A onda de frio que chegou ao Brasil nesta semana traz consigo uma ameaça que tira o sono de agricultores. Trata-se da geada, prevista para ocorrer em áreas do Sul, do Sudeste e do Centro-Oeste.

A preocupação ocorre porque o fenômeno pode provocar prejuízos em plantações diversas. O tamanho de eventuais perdas depende da intensidade da geada e do estágio em que se encontram as lavouras.

Em linhas gerais, o fenômeno é caracterizado pela formação de camadas finas de gelo sobre superfícies, incluindo plantas. Para sua formação, é necessária uma combinação de fatores.

Essa combinação inclui temperatura baixa (perto de 0ºC), céu aberto e ventos calmos, segundo os meteorologistas Wallace Figueiredo Menezes, professor do Departamento de Meteorologia da UFRJ (Universidade Federal do Rio de Janeiro), e Naiane Araujo, do Inmet (Instituto Nacional de Meteorologia).

“Com a geada, há um congelamento das células das plantas. Essas células são rompidas. O tamanho dos prejuízos vai depender da intensidade da geada”, explica o engenheiro agrônomo Alencar Rugeri, diretor técnico da Emater-RS.

“É como colocar uma garrafa de cerveja em um freezer. Se ficar por muito tempo, o líquido congela, o tamanho aumenta, e pode destruir a garrafa”, completa Rugeri.

Nesta semana, a onda de frio intenso coloca em alerta sobretudo quem aposta em culturas como café, frutas em período de brotação e hortaliças no país.

No caso do café, a ocorrência de geada já trouxe prejuízos para agricultores de Minas Gerais e São Paulo na semana passada. Com mais um período de frio, a preocupação continua.

A Emater-MG projeta que a geada da última semana afetou em torno de 156,3 mil hectares de café em Minas. A estimativa sinaliza que 9,5 mil produtores tiveram áreas atingidas.

“O café até gosta do frio, mas não de tanto frio. É muito sensível à geada, já que há um congelamento nas plantas”, afirma Ana Carolina Alves Gomes, analista de agronegócios do Sistema Faemg (Federação da Agricultura e Pecuária do Estado de Minas Gerais).

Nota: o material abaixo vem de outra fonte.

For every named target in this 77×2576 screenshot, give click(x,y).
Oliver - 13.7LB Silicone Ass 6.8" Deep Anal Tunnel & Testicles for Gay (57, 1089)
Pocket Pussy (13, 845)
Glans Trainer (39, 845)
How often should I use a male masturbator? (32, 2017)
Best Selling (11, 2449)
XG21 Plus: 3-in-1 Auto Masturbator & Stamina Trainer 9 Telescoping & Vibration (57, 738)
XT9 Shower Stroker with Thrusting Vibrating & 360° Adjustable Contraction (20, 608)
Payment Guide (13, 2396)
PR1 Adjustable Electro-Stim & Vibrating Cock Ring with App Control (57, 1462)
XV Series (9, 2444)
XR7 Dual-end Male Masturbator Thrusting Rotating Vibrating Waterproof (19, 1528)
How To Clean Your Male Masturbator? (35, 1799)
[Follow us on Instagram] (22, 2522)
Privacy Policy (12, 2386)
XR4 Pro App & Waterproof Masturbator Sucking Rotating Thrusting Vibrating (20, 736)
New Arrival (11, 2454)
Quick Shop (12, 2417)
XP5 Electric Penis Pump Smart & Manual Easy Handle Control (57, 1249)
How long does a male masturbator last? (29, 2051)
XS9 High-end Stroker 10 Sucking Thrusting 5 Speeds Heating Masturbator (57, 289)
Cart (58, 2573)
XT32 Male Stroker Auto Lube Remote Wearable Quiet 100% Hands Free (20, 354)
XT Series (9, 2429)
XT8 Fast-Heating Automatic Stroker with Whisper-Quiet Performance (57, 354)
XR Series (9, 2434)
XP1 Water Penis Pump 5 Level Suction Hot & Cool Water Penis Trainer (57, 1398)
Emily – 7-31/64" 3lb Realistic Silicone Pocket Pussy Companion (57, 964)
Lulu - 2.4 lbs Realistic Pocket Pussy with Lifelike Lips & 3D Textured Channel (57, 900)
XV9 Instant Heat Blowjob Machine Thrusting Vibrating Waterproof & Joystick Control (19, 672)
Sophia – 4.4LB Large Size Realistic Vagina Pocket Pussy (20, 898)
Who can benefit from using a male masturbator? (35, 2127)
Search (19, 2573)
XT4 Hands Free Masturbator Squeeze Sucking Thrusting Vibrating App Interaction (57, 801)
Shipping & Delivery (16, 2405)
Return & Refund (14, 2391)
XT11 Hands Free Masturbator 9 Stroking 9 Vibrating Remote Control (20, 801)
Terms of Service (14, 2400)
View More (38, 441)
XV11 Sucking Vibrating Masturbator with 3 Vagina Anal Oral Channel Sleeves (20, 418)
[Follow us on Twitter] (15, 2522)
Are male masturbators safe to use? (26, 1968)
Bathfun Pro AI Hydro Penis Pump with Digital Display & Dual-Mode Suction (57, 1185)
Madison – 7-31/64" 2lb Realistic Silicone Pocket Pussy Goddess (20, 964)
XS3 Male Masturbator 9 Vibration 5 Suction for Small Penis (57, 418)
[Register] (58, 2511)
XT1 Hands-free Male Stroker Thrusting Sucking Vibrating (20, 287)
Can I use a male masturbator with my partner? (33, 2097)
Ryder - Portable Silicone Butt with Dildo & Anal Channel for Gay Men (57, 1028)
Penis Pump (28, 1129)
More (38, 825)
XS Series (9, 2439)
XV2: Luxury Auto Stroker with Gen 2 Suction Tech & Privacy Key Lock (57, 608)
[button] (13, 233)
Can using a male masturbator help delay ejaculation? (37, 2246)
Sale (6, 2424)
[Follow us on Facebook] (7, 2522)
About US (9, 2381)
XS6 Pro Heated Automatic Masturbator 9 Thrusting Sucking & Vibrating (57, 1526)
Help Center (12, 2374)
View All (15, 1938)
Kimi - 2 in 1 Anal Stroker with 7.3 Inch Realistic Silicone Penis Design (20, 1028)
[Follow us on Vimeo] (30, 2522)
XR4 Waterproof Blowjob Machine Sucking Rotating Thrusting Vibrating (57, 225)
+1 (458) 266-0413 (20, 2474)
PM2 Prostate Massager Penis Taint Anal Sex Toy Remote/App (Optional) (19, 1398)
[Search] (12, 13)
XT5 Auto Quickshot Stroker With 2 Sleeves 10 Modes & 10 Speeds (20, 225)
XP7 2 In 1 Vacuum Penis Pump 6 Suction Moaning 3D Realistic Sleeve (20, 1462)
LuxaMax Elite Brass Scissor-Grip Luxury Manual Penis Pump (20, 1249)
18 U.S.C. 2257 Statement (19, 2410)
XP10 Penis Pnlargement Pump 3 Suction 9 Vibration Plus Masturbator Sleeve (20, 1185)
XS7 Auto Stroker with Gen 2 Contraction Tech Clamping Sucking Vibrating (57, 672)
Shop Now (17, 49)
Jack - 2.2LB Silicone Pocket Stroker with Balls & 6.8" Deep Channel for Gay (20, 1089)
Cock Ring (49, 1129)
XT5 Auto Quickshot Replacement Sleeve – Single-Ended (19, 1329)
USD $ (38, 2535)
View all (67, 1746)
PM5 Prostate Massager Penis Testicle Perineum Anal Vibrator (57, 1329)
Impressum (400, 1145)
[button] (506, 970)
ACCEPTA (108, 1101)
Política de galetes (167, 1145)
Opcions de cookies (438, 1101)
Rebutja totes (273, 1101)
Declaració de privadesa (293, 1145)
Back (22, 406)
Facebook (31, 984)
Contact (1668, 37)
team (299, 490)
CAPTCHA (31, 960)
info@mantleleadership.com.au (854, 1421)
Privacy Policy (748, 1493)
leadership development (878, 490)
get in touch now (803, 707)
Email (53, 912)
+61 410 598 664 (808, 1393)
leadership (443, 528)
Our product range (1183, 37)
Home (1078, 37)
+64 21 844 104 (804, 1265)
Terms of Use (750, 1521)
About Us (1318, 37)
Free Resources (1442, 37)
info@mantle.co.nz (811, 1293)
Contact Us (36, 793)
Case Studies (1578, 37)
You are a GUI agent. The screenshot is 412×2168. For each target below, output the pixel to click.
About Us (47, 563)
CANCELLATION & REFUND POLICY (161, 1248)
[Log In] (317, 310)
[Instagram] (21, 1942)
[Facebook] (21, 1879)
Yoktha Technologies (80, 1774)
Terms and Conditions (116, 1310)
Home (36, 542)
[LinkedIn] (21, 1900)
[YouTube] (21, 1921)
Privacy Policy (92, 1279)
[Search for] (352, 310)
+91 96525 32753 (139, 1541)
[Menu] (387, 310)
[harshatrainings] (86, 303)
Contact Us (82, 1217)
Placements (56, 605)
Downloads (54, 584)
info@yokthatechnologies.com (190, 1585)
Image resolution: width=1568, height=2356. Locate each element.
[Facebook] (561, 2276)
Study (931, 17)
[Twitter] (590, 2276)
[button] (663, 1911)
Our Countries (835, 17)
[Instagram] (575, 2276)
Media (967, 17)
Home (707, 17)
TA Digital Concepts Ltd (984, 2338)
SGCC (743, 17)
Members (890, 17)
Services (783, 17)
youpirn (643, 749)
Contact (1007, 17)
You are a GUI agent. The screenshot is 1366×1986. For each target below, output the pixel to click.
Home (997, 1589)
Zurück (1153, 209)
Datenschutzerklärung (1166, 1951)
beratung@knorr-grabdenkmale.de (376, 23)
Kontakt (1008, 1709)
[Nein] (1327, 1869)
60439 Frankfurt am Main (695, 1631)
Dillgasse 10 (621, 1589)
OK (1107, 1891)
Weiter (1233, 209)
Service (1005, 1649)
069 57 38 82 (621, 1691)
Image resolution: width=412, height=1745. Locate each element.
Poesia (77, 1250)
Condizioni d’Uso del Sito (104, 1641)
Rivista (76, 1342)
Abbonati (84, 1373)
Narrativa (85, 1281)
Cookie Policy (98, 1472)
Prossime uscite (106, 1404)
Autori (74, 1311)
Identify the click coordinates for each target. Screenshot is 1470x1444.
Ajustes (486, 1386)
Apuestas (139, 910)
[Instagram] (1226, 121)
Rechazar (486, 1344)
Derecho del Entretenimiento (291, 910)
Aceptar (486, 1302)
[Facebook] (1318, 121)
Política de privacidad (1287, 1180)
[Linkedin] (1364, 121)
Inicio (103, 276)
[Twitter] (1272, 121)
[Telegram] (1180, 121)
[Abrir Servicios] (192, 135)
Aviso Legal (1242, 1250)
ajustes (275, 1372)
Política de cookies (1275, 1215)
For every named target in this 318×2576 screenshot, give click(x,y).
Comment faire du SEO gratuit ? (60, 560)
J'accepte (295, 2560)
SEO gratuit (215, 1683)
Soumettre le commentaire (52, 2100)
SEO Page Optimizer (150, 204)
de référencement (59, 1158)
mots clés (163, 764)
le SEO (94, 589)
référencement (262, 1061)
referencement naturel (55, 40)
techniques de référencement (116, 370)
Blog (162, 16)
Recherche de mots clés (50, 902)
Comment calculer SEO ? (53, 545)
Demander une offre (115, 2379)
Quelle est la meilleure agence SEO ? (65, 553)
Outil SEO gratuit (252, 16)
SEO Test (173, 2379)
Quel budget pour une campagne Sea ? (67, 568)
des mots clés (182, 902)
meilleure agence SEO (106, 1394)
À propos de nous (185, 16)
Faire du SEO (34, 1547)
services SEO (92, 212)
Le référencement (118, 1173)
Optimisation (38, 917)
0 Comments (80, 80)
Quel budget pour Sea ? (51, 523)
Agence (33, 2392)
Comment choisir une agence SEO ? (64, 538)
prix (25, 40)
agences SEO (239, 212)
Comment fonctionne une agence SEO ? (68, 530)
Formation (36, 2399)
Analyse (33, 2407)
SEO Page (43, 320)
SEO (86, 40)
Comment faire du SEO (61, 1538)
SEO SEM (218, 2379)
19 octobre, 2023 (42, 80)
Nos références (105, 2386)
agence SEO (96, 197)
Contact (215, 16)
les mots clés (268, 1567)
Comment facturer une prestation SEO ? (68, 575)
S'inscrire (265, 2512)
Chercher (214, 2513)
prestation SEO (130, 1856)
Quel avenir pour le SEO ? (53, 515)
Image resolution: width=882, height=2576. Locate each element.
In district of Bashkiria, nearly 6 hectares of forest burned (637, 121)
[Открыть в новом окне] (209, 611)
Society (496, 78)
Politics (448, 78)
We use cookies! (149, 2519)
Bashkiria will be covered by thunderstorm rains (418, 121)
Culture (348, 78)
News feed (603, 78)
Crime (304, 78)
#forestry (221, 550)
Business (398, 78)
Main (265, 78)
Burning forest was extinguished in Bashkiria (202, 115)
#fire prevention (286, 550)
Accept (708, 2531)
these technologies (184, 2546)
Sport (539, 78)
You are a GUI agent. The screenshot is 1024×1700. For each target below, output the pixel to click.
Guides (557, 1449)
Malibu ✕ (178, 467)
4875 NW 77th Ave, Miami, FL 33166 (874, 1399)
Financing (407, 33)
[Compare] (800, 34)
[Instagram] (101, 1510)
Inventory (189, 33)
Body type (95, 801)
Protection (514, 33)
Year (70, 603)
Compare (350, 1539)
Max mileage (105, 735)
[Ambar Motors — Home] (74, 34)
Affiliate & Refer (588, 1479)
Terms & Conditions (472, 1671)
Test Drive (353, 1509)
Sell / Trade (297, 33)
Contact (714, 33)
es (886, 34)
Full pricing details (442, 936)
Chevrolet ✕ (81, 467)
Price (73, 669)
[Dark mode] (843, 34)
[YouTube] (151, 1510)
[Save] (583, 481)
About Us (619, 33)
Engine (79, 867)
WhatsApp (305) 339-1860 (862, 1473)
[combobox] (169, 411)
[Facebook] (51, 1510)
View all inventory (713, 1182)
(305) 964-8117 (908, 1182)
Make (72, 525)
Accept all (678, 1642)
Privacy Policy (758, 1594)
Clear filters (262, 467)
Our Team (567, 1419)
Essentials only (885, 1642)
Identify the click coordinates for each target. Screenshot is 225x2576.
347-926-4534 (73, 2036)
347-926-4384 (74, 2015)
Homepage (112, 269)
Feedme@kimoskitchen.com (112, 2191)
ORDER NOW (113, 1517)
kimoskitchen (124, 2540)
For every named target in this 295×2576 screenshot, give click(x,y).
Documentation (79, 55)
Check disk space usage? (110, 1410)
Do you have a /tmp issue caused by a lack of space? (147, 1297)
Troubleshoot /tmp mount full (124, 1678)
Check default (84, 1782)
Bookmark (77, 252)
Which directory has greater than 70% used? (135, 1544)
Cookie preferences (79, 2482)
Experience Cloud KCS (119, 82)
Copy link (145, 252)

Segundo Ana Carolina, apontar as medidas necessárias para recuperar os cafezais já danificados é uma tarefa que requer tempo. A espera é necessária para ver como as plantas vão conseguir reagir após o fenômeno climático.

De acordo com a analista, o nível de comprometimento de cada cafezal varia conforme a intensidade do frio ao qual cada um foi exposto. Nesse sentido, geadas mais intensas podem danificar completamente as plantas, atingindo folhas, ramos e caule. Ou seja, o prejuízo é mais elevado. Aquelas menos intensas tendem a gerar um efeito menor, prejudicando apenas as folhas, por exemplo.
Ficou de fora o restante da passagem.